EXTRACTED DATA:

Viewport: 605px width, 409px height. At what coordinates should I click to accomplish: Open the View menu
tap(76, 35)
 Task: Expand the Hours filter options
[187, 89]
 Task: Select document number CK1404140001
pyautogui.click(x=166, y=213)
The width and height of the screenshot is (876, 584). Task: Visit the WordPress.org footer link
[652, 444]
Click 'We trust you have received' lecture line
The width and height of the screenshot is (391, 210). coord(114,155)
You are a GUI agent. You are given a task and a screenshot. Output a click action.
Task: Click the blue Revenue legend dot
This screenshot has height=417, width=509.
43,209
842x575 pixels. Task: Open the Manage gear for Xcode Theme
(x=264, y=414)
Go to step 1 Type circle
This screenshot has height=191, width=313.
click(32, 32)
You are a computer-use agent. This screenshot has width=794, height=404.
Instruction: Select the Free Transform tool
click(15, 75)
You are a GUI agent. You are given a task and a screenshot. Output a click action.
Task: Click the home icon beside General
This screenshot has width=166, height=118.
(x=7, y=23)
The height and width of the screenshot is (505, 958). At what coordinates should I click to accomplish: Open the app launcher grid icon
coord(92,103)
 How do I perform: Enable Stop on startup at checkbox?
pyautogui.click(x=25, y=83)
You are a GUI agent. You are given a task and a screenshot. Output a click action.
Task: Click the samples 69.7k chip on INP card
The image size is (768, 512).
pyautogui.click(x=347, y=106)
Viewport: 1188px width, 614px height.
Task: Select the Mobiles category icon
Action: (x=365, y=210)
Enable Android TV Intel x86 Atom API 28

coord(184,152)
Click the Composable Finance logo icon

PROBLEM REQUIREMENTS:
Write out the listing exactly from its first line to the line containing "Task: Click the samples". Both of those lines belong in the answer.

ANSWER SPACE:
Viewport: 605px width, 409px height. At what coordinates should I click to accomplish: Open the View menu
tap(76, 35)
 Task: Expand the Hours filter options
[187, 89]
 Task: Select document number CK1404140001
pyautogui.click(x=166, y=213)
The width and height of the screenshot is (876, 584). Task: Visit the WordPress.org footer link
[652, 444]
Click 'We trust you have received' lecture line
The width and height of the screenshot is (391, 210). coord(114,155)
You are a GUI agent. You are given a task and a screenshot. Output a click action.
Task: Click the blue Revenue legend dot
This screenshot has height=417, width=509.
43,209
842x575 pixels. Task: Open the Manage gear for Xcode Theme
(x=264, y=414)
Go to step 1 Type circle
This screenshot has height=191, width=313.
click(32, 32)
You are a computer-use agent. This screenshot has width=794, height=404.
Instruction: Select the Free Transform tool
click(15, 75)
You are a GUI agent. You are given a task and a screenshot. Output a click action.
Task: Click the home icon beside General
This screenshot has width=166, height=118.
(x=7, y=23)
The height and width of the screenshot is (505, 958). At what coordinates should I click to accomplish: Open the app launcher grid icon
coord(92,103)
 How do I perform: Enable Stop on startup at checkbox?
pyautogui.click(x=25, y=83)
You are a GUI agent. You are given a task and a screenshot. Output a click action.
Task: Click the samples 69.7k chip on INP card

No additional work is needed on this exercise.